What the task asks: Start with the first line of the material. Repeat each line exactly through the one that contains "Task: Open the line style dropdown".

=== The records ===

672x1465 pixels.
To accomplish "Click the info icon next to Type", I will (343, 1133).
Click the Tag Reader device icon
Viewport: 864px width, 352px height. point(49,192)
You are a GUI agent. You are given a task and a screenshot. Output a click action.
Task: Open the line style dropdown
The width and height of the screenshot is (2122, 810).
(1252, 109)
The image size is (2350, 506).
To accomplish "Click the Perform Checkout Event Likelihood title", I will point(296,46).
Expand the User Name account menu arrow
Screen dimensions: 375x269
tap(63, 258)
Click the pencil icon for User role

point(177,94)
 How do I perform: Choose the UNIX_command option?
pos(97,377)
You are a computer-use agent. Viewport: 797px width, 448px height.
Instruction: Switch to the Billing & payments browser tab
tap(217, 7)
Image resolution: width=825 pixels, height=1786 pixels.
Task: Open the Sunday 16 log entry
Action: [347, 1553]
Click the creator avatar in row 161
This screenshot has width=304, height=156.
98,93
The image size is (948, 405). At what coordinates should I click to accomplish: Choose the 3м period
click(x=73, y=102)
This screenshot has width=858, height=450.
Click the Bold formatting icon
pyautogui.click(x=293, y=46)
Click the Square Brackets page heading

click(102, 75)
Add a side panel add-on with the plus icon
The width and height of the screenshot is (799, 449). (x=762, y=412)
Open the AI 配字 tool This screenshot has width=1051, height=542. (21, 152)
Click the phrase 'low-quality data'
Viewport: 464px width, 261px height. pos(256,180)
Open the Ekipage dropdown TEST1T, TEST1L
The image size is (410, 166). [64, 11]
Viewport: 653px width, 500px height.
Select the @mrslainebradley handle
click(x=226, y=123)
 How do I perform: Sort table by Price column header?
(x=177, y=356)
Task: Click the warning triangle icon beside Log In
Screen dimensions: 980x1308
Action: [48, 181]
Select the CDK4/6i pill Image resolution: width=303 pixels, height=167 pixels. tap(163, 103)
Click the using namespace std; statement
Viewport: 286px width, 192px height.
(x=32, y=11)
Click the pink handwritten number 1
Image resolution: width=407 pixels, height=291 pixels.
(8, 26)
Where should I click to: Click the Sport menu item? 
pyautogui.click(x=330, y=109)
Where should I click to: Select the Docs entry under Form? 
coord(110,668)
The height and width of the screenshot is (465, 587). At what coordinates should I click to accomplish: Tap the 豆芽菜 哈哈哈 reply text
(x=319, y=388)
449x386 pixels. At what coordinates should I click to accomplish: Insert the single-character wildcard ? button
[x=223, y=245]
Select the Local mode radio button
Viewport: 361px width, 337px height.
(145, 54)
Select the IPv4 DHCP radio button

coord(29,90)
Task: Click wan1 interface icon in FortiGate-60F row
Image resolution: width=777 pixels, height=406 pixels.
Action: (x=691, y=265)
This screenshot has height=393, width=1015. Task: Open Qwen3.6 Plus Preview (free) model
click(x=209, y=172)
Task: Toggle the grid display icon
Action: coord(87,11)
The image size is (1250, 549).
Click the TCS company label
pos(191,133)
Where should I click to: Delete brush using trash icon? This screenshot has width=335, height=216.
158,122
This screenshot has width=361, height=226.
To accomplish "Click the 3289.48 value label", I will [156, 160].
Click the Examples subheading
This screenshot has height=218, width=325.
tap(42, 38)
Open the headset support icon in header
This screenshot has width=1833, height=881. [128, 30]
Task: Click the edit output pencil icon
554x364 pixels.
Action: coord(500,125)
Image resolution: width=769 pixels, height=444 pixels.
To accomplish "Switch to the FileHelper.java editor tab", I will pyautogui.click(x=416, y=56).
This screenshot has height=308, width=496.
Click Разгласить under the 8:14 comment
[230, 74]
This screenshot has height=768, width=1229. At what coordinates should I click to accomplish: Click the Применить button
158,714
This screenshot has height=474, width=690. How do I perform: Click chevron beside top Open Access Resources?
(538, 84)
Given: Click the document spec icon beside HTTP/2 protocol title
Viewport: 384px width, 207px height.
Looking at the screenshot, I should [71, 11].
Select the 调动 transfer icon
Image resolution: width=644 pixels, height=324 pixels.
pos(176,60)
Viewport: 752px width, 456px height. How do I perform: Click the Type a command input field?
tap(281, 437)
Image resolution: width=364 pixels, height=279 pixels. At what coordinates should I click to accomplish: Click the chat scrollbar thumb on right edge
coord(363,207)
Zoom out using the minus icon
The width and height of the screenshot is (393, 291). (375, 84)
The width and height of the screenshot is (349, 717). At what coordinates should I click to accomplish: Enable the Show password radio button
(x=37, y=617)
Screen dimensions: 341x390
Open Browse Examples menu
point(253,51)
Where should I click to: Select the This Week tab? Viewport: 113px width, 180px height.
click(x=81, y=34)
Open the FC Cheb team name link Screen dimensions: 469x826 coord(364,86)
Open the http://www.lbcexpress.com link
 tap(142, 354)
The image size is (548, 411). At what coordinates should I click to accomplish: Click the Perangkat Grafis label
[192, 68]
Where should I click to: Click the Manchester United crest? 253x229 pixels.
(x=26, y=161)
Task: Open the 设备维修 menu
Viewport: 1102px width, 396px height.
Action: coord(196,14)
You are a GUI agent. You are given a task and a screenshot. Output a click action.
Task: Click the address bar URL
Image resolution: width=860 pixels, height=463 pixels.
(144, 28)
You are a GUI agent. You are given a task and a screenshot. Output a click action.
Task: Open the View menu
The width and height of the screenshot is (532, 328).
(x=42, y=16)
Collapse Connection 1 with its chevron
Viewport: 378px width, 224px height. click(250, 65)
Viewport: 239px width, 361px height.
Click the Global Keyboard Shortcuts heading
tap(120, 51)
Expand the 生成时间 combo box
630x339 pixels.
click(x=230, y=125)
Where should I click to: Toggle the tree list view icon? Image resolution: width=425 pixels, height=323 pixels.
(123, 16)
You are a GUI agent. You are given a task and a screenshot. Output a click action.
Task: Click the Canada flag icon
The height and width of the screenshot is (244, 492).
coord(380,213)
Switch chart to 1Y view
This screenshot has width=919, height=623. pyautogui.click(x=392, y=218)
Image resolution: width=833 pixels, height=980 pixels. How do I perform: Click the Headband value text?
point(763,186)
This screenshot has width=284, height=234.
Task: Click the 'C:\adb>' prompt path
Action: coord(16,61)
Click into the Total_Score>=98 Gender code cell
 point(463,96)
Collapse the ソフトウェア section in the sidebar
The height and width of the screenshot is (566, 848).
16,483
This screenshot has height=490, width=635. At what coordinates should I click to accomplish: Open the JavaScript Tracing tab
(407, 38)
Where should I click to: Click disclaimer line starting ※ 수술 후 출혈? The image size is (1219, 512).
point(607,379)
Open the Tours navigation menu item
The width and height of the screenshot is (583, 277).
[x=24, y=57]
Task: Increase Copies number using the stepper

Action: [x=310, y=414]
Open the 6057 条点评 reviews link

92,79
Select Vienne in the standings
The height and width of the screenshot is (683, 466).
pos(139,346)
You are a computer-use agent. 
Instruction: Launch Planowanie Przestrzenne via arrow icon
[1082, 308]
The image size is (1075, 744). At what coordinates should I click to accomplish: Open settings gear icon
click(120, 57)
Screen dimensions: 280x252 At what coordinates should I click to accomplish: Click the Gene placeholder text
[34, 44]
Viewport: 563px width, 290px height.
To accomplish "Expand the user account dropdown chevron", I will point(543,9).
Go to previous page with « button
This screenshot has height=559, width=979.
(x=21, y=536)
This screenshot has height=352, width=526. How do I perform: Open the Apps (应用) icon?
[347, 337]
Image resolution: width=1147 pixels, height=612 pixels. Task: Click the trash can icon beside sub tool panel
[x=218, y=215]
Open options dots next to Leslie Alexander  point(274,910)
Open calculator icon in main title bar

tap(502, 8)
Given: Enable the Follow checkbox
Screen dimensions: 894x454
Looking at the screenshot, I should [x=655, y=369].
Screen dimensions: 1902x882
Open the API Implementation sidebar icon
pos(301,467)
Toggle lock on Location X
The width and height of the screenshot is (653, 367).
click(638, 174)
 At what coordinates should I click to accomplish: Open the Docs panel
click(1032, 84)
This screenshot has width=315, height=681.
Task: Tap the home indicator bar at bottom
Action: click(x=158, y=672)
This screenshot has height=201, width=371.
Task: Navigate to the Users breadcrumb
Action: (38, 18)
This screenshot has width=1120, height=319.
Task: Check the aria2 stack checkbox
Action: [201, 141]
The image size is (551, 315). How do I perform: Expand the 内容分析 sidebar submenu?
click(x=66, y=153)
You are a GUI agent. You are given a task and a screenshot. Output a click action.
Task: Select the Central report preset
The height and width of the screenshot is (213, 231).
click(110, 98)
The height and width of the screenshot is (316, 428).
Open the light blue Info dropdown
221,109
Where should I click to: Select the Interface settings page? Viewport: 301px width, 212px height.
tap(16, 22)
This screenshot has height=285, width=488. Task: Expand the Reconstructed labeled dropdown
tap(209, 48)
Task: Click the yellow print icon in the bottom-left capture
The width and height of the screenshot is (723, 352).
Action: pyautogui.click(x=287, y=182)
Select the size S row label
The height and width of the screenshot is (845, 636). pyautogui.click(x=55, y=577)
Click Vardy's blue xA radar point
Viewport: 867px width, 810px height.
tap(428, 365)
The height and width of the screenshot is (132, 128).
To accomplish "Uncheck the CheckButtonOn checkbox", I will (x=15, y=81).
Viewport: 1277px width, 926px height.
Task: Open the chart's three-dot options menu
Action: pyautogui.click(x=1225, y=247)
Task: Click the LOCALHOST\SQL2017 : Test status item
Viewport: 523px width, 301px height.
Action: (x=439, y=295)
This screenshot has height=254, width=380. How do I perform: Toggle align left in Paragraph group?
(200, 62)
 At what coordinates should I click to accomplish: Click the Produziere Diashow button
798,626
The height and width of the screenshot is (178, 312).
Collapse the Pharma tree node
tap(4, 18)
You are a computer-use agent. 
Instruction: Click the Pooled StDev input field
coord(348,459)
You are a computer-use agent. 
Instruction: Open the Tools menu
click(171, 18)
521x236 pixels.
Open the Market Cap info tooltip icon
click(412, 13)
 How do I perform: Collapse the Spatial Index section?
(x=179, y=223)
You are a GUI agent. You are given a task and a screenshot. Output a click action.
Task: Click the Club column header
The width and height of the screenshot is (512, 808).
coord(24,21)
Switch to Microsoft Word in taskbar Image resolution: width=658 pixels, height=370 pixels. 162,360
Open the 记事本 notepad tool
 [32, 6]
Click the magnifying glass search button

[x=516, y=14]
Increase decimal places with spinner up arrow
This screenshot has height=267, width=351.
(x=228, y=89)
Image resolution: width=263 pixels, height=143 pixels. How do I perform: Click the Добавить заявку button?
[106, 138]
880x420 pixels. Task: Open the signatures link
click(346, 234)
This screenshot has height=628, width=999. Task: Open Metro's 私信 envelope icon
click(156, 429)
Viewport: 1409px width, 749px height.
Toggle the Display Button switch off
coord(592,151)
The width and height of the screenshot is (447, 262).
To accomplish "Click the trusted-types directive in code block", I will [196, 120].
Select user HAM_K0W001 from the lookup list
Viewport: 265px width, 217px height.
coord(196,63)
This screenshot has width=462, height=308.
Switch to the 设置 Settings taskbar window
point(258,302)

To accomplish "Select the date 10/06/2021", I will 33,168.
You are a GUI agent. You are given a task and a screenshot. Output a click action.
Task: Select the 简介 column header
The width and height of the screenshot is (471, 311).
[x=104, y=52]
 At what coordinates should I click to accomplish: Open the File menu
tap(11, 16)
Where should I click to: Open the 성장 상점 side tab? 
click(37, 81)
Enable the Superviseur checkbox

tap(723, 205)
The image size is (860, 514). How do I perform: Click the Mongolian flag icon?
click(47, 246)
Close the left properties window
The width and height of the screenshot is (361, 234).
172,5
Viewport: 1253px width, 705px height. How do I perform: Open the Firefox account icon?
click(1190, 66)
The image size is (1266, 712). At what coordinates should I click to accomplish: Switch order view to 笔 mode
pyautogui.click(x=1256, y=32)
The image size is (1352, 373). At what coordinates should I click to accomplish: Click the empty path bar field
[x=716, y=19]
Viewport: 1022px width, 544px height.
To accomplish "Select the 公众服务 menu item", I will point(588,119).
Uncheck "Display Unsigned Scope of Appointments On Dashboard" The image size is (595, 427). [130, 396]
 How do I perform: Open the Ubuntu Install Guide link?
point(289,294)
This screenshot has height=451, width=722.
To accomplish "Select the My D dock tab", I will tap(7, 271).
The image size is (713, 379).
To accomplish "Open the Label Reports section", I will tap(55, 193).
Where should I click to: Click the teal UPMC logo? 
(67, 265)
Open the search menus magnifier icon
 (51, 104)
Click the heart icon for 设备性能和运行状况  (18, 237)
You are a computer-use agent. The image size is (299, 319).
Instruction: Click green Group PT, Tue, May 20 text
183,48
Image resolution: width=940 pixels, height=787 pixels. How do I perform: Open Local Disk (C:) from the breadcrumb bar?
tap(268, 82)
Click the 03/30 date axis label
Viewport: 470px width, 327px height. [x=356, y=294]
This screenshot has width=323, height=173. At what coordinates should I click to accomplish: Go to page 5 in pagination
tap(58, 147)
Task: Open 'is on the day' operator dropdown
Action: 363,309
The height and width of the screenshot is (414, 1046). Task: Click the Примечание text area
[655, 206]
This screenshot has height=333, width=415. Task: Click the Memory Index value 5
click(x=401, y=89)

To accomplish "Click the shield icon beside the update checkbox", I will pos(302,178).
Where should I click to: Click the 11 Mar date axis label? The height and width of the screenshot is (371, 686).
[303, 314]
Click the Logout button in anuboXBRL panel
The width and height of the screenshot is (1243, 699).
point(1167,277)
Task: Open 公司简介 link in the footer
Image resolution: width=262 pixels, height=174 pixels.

===

Solution:
672x1465 pixels.
To accomplish "Click the info icon next to Type", I will (343, 1133).
Click the Tag Reader device icon
Viewport: 864px width, 352px height. point(49,192)
You are a GUI agent. You are given a task and a screenshot. Output a click action.
Task: Open the line style dropdown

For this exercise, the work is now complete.